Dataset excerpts
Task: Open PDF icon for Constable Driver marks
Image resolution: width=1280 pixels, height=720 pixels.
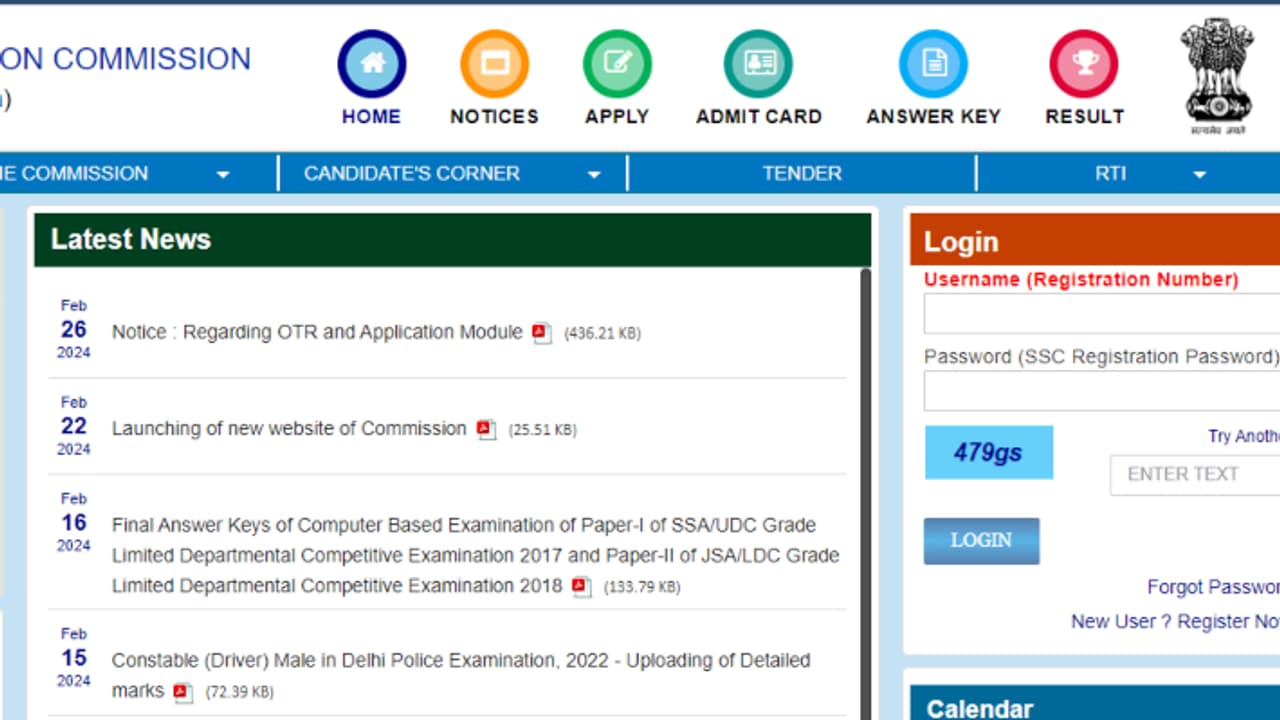Action: pos(182,692)
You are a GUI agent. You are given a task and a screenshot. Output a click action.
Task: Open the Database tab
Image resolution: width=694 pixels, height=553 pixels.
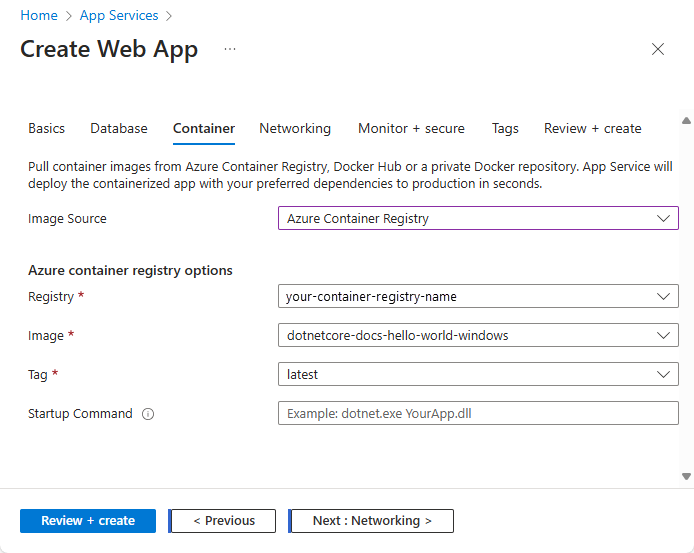point(119,128)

# Requirement:
Before answering, count every line of the records that contains "Open"; the answer is that number and nothing more.

# Reply to the task:
2